3D Intro at Center of Revitalized Fan Experience for New Jersey Devils
It’s just before the opening faceoff in an early-November matchup between the Minnesota Wild and New Jersey Devils, and the entire arena goes pitch dark. Here it comes: CJ Davis’s favorite part of his job.
The principal designer at Quince Imaging is one of the brains behind the new in-arena video technology that has been generating significant buzz across the sports world. The innovative projection system essentially turns the playing surface into a 3D/4K video screen.
It has blown fans away at Quicken Loans Arena in Cleveland; Wells Fargo Center in Philadelphia; Sleep Train Arena in Sacramento, CA; and here, at the Prudential Center in Newark, NJ.
As the ice turns a fiery lava red and a trail of “ice” follows a skater carrying a large Devils flag, the 14,000+ fans respond like children mesmerized by their first Fourth of July night.
“The fan reaction is my absolute favorite part of doing this,” says Davis. “That unexpected moment where there’s this theatric element of a person moving and graphics following them is completely unexpected by the audience. That was a special moment for me to watch.”
The Wow Factor
The Devils partnered with Quince in the offseason to install 12 26,000-lumen projectors that display images with a brightness of 20 foot-candles blended together on the ice to create a stunning display. The show includes the ice surface’s “shattering” and “falling away,” vivid graphics, and videos and images from the Devils’ 32-year history.
“We wanted to figure out the best, most impactful way to create a ‘wow factor’ for when people walk in our doors,” says Hugh Weber, president, business operations, New Jersey Devils. “With the Devils as the key property in [Prudential Center], when you look at the technologies and the things that are happening around sports, this is obviously one of the most innovative.”
On the technical side, the backend is run by a Coolux Pandora’s Box media-server tool, a real-time compositing playback device designed for this kind of application. The projections create a 4K display of 4000×1700 pixels across a 200-ft.-wide surface.
“Our approach is really driven by our understanding of the science of light,” says Davis, “and we determine what level of brightness in foot-candles and what contrast ratios is really going to be needed to get the effect that we want out of our 3D.”

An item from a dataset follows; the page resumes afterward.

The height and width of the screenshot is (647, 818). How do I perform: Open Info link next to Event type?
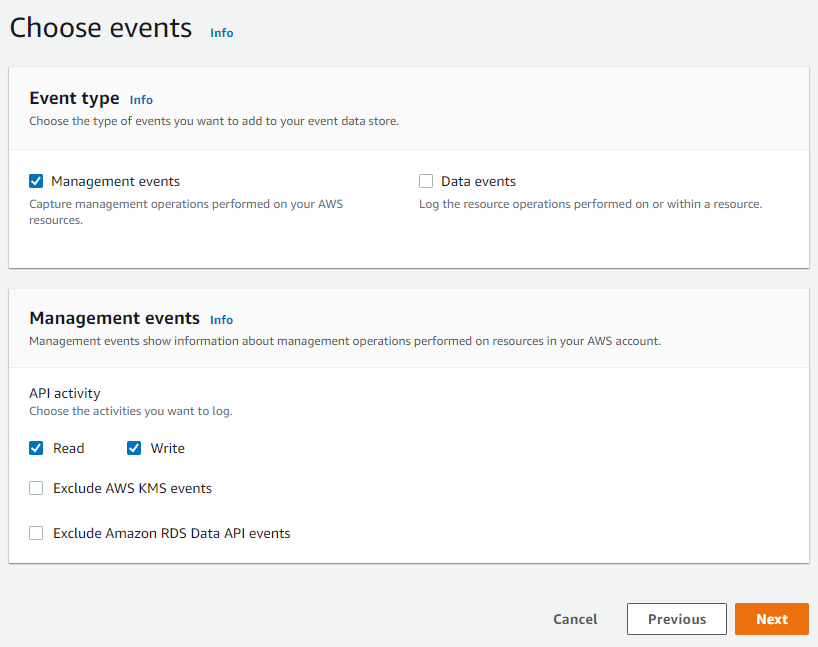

From a creative perspective, a high-end 60-second show takes the Quince team about 45 days to design. The process begins with a vector or CAD (computer-aided–design) drawing of the playing surface. From all of that information, Quince designers are able to extract a template and input it into the 3D software. From there, designers can manipulate the geometry of the surface, be it an ice-hockey rink or a basketball court.
A hockey surface is particularly challenging because the corners of the rink are rounded and not the sharp edges that one would prefer for a 3D image. Also, the surface is a bright white.
“You get a lot more reflection off of it and more brightness out of it,” Davis says of the ice surface. “There are a few different challenges with contrast ratio, which is really the big determining factor. With a projector, you have to manage all of the ambient light and watch for light polluting your surface.”
Quince worked closely with the Prudential Center video and entertainment teams in designing the turnkey solution that is now completely in the control of the Devils. Drag-and drop-templates allow content to be added without affecting the general animation and presentation of the show.
A New Fan Experience
This is all part of a larger plan at the Devils under the new ownership of David Blitzer and Josh Harris, who bought the club from the NHL in August 2013, to revitalize the in-venue fan experience.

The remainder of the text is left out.